What needs to be done: Search the entries for the word "Bestil". Copy every line where it turns up.
*** Opening of Input for this task ***
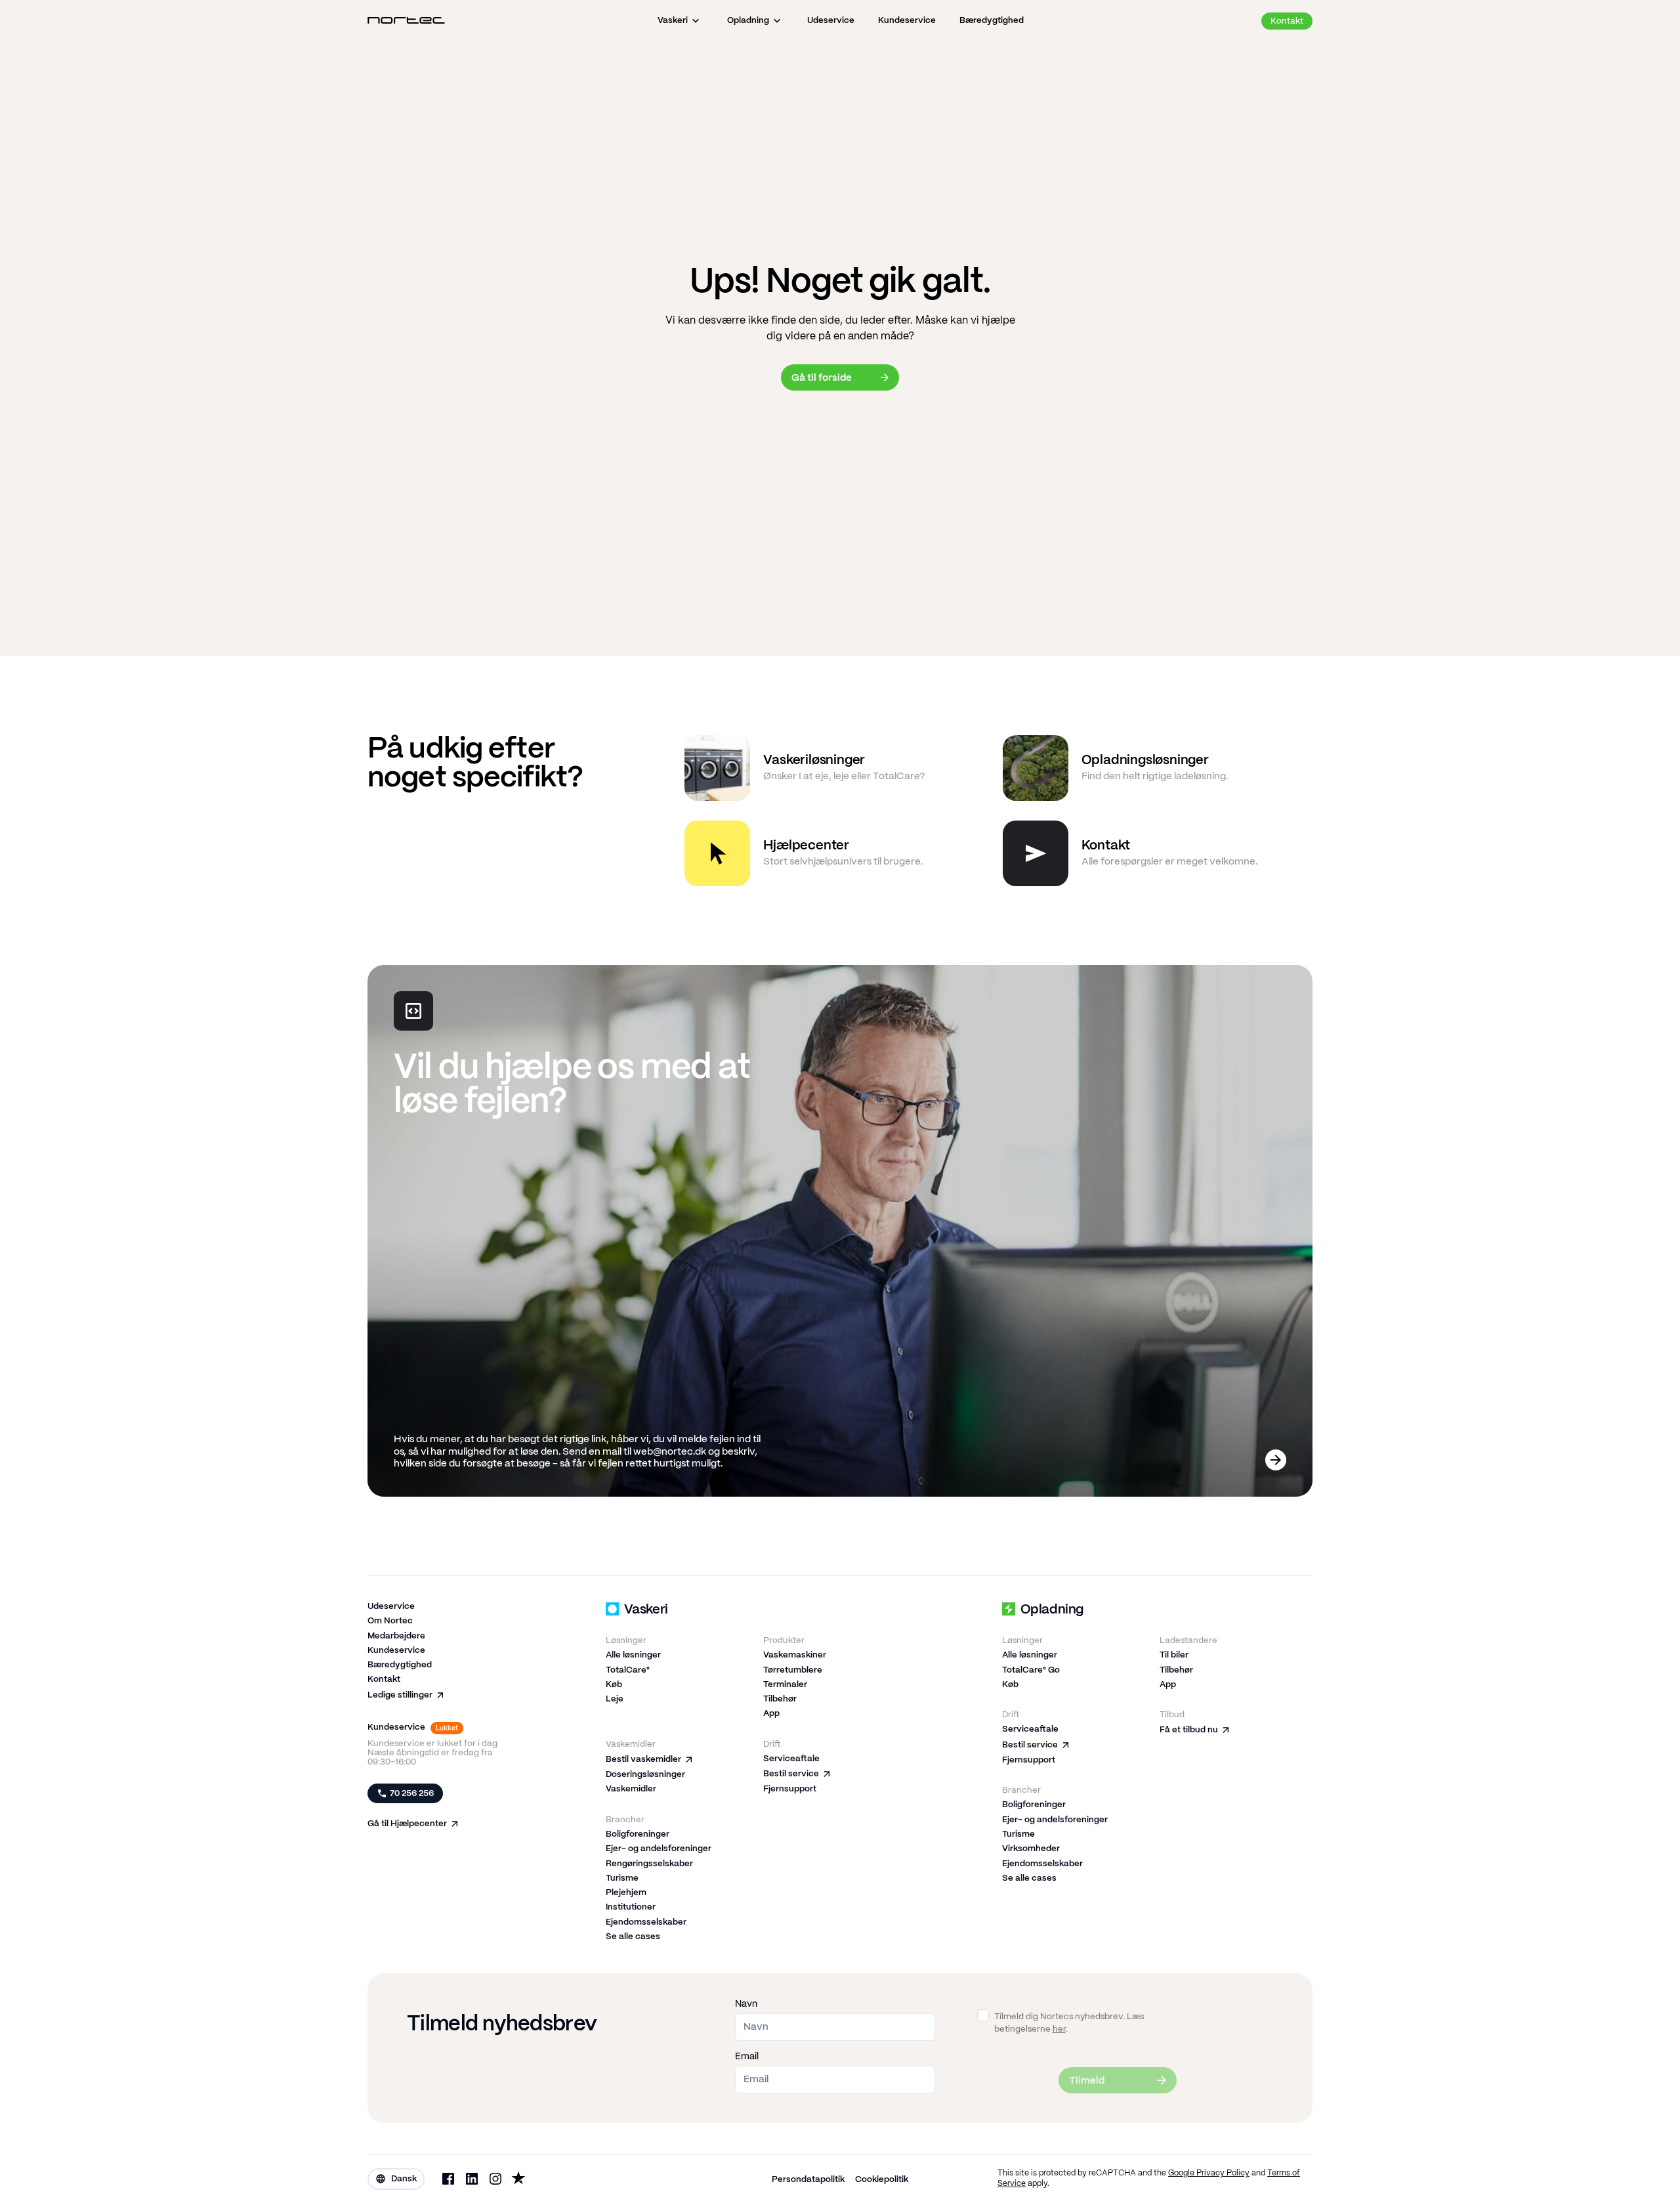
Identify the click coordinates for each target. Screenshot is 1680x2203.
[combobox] (396, 2178)
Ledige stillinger (400, 1695)
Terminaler (785, 1684)
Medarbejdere (396, 1636)
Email (747, 2056)
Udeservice (391, 1606)
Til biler (1174, 1655)
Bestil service (791, 1774)
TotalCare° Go (1031, 1670)
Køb (614, 1684)
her (1059, 2029)
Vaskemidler (631, 1789)
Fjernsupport (789, 1789)
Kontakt (384, 1679)
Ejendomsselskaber (646, 1922)
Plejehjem (626, 1893)
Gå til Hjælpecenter (407, 1824)
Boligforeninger (637, 1834)
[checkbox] (983, 2015)
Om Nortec (390, 1621)
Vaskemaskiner (794, 1655)
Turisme (622, 1878)
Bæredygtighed (400, 1665)
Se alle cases (633, 1937)
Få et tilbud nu (1189, 1730)
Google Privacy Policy (1209, 2173)
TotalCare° (628, 1670)
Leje (614, 1699)
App (771, 1713)
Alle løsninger (633, 1655)
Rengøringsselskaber (649, 1864)
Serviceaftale (791, 1759)
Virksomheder (1031, 1849)
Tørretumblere (792, 1670)
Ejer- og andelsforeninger (658, 1849)
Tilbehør (780, 1699)
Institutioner (631, 1907)
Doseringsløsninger (645, 1774)
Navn (746, 2004)
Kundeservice (396, 1650)
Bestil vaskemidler (643, 1759)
*** Close of Input for this task ***
Solution to the exercise:
Bestil service (791, 1774)
Bestil vaskemidler (643, 1759)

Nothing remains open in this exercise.